●感染性胃腸炎

 細菌やウィルスが原因で嘔吐(おうと)・下痢・発熱を来す場合を感染性胃腸炎と呼びます。ウィルスによる場合の方が多く、普通の風邪の原因となるウィルスでも、胃腸炎症状を引き起こすのは珍しくありませんから、ごくありふれた病気と言えます。

 しかし、胃腸炎を起こすウィルスの中で最も代表的なのはロタウィルスといって、主に秋から冬にかけて、主に乳児を襲います。激しい下痢、嘔吐、発熱が見られ、しばしば便は真っ白になります(白色便性下痢症とか冬季乳児下痢症とも言います)。この病気では、あっという間に脱水になる子が相当みられます。

 症状がひどければ点滴、時には一時絶食が必要になり、程度によっては入院して治療することもあります。軽ければ家で水分を十分に補給しながら様子を見ることになります。

 熱だけで子供がメロメロになることはあまりありませんが、水分摂取が不十分だと大人よりも早く脱水状態に陥るという弱点が子供にはありますから、ロタウィルス感染に限らず、嘔吐や下痢が加わっている場合は、なるべく早めにかかりつけ医に診てもらうことが大事です。特に繰り返し吐き続ける場合は、まさしく緊急事態です。

 また、「飲ませるとすぐに下痢をするから」と言って、水分補給を控えるお母さんが時々見られますが、子供は脱水になりやすい事を考えれば、(嘔吐さえなければ)むしろ積極的に与えましょう。完全に絶食にすれば、なるほど下痢は治まりますが、それと引き換えに子供を脱水にしてしまう結果になります。

 胃腸炎症状が落ち着くまでは入浴は控えるべきです。でも頻繁に下痢をすることで、たちまちお尻が真っ赤になるのは困りものですから、お尻だけはぬるま湯で繰り返し洗ってあげて下さい。
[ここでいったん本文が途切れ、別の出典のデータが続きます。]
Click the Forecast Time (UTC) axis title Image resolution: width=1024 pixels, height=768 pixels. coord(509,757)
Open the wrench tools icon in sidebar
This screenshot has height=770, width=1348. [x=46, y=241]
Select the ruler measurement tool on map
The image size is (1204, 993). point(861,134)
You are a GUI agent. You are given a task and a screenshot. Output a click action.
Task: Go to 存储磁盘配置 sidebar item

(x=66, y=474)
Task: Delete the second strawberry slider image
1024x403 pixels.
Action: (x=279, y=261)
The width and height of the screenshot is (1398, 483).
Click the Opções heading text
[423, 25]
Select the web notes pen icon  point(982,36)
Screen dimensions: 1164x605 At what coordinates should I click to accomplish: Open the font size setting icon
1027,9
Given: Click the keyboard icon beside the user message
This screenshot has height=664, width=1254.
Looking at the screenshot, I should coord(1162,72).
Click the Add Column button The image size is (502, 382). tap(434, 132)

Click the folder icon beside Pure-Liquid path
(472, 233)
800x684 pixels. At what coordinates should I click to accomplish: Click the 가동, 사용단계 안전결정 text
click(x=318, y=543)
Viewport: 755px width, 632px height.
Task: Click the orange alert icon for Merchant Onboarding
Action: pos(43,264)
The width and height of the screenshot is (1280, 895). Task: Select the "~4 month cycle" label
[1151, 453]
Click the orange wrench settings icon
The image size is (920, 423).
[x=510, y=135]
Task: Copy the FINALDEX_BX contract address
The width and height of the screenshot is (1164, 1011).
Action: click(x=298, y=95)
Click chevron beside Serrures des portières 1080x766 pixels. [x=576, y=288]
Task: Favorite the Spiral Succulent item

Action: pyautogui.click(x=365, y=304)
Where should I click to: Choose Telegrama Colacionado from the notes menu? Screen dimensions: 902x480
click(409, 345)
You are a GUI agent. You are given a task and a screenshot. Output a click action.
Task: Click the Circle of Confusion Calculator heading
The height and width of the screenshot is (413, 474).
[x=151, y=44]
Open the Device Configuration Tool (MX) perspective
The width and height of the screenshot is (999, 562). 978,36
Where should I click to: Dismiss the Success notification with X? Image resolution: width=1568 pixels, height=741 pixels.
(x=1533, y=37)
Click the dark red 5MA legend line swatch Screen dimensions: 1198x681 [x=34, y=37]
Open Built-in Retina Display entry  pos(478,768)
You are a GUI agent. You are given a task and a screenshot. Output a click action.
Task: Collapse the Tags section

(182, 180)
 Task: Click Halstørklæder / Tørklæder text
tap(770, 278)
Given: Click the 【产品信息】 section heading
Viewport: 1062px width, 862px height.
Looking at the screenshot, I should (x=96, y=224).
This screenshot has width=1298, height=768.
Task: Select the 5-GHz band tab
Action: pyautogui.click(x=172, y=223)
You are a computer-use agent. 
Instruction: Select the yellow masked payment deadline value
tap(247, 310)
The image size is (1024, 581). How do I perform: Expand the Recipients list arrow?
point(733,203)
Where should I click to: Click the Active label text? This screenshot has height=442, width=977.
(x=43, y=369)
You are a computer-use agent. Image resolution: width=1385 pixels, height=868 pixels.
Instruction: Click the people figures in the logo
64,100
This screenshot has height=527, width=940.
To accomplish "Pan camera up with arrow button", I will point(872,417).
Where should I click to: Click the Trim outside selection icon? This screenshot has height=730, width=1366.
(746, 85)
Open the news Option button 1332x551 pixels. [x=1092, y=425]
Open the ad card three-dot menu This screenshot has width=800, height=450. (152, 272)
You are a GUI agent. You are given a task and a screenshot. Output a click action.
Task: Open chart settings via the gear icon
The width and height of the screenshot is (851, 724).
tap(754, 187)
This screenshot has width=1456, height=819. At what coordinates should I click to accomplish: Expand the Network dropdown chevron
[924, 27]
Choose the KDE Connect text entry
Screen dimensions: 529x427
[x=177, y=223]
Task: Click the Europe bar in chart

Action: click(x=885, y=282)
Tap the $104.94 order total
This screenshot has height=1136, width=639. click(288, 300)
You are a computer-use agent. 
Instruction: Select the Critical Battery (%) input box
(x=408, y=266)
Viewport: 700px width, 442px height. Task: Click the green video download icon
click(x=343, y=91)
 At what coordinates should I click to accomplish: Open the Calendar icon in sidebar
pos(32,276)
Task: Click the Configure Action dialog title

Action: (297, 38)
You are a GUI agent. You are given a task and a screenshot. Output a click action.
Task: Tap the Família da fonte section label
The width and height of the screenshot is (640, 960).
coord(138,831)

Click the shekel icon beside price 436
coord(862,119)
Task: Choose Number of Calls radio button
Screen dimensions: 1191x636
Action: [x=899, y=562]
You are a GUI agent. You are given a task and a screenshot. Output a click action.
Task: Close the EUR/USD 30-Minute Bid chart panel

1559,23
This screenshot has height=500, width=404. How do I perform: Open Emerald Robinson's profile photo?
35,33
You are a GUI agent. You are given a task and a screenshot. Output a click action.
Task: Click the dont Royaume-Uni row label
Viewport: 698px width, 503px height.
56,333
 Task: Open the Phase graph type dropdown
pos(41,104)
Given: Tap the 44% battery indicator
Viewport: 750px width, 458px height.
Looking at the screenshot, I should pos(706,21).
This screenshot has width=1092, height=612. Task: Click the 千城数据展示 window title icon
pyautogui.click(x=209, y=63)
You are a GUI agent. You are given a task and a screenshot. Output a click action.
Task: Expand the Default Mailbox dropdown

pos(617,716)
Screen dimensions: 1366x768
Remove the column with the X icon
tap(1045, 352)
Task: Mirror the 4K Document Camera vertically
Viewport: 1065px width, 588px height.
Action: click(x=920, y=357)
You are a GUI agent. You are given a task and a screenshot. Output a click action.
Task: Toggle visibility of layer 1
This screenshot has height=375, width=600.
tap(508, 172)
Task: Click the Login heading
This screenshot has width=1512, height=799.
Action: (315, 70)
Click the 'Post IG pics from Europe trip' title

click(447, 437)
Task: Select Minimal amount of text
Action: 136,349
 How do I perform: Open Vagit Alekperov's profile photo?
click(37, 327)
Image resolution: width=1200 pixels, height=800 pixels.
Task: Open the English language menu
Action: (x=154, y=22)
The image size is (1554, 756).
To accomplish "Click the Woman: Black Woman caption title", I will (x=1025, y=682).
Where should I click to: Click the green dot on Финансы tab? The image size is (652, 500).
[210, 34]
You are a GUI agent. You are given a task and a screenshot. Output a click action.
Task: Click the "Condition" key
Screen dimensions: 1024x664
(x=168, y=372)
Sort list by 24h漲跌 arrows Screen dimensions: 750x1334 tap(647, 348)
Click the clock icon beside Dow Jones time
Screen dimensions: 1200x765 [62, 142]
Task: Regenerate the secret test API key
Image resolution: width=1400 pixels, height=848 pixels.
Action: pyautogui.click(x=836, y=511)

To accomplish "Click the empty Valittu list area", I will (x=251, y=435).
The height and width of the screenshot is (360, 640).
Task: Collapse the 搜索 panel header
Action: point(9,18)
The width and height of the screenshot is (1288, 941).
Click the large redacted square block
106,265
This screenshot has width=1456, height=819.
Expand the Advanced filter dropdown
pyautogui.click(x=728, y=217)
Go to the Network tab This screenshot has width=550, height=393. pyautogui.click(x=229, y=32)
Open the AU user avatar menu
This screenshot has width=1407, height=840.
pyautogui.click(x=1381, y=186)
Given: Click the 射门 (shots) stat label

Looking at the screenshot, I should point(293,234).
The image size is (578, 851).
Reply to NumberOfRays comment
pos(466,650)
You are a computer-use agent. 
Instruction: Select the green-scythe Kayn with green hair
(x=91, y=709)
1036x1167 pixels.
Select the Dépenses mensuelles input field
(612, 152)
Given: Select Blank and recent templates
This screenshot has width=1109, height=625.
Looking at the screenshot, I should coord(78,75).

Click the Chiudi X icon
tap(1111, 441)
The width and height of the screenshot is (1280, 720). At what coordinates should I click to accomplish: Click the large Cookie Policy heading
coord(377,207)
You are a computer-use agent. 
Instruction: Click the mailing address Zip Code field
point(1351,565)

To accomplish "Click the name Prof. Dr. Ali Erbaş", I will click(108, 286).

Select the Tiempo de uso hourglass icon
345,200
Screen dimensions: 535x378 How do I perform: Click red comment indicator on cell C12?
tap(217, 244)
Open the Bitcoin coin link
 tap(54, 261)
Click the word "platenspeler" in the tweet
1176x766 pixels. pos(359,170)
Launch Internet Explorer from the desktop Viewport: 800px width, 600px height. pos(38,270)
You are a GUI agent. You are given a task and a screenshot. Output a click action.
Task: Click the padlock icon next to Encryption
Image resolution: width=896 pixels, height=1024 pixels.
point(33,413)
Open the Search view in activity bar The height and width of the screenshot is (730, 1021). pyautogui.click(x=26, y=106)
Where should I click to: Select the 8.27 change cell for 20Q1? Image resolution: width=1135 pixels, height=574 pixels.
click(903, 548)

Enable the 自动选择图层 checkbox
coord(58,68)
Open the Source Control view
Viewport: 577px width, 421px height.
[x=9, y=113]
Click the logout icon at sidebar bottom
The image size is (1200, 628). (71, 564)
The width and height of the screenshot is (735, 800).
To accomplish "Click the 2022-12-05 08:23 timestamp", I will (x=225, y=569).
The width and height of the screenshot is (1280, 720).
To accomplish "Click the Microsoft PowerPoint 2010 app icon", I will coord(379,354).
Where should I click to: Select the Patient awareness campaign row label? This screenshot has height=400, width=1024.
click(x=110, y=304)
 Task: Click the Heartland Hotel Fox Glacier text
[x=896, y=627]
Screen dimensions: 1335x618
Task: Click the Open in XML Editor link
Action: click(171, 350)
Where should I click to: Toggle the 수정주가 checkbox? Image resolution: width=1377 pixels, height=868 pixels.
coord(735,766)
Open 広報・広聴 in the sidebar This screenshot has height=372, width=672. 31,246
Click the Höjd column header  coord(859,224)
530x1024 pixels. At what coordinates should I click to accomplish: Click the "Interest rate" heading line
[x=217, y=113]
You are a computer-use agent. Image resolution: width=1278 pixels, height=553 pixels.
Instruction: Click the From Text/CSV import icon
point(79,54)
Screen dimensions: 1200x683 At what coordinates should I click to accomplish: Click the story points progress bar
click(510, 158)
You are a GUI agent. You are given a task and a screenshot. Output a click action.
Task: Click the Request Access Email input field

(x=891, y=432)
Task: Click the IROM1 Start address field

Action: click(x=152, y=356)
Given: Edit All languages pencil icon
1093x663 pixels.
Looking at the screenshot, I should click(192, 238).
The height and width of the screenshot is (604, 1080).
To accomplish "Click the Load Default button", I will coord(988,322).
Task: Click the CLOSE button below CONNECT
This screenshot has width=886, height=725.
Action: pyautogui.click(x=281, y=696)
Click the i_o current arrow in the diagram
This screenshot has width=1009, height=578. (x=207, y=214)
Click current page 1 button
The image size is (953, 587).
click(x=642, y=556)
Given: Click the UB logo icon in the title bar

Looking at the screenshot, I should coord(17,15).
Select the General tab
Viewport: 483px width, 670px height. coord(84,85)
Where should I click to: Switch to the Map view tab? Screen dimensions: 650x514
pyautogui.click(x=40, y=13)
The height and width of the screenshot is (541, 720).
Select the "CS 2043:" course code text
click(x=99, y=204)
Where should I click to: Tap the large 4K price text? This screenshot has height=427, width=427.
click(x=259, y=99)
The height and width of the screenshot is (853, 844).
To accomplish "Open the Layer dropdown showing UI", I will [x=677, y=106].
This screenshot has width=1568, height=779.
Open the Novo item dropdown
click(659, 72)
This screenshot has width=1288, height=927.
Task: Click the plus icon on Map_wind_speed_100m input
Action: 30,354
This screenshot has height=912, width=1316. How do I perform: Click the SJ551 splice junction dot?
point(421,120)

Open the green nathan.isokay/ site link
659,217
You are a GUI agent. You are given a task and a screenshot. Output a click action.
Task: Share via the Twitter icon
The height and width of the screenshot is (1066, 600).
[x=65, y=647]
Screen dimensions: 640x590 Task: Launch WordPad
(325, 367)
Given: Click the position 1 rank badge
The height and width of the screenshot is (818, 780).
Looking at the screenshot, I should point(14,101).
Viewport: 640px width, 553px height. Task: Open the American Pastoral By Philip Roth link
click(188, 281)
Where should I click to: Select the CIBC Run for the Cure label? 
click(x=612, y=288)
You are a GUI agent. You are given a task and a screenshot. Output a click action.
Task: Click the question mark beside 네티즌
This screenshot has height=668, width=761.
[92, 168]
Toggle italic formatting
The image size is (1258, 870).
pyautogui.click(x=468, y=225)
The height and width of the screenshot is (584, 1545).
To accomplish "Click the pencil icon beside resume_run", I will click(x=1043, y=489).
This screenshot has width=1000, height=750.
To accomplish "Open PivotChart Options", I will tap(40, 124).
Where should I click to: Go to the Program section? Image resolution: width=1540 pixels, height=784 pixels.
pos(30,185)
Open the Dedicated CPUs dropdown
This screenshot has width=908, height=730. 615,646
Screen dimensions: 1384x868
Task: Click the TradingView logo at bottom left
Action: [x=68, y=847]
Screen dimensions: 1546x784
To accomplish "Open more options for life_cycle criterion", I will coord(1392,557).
 細菌性胃腸炎はウィルス性よりも少ないのですが、原因は病原性大腸菌、赤痢菌、サルモネラ菌、腸炎ビブリオ、カンピロバクターなどさまざまです。症状はウィルス性と似ていますが、血便が見られたら、細菌性の疑いが強まります(水洗式トイレは、目で見て便の異常に気づきやすい利点があります)。血便が見られたら要注意、それもほかの家族にも血便が見られたらさらに要注意ですから、家族全員お互いに確認しあって下さい。

 飲食物、水などとともに口から細菌が入ることで発病しますし(つまり食中毒です)、時にペットが関係することもあります。暖かい季節、と言っても必ずしも真夏ではなく、私の経験では赤痢が集団発生したのは真夏ではなく、春や秋だったという記憶があります。真夏よりも涼しい季節の方が食品衛生管理の点で多少気が緩むのでしょうか。どの季節であれ、鮮度に「?」の付く食品は避けることが賢明です。

 診断は便の培養検査で原因菌を発見するため、菌が消失するまで集団生活は禁じられます。病原性大腸菌、赤痢菌などの場合は、保健所に届けることが法律で定められており、保菌者(菌を持っているけれど症状のない人)を見逃さないために、家族全員の検査が行われます。

 治療はウィルス性の場合と基本的には同じですが、必要に応じて抗生物質も使われます。外来で治療を受ける場合、便に細菌が排出され、それが衣類などに付き、そこに触った人の手から口へ、という経口感染の形をとりますから、細菌性胃腸炎ではきちんと手を洗うことがことさら重要です。

 ウィルス性か細菌性かはさておき、嘔吐、下痢が始まったら、なるべく早めにかかりつけの病院へ。繰り返し吐いたり、全然飲めなくなった時に「様子を見る」は通用しません。便が真っ白だったり血便であれば、便そのものを(乳児ならオムツごと)持参すると役に立ちます。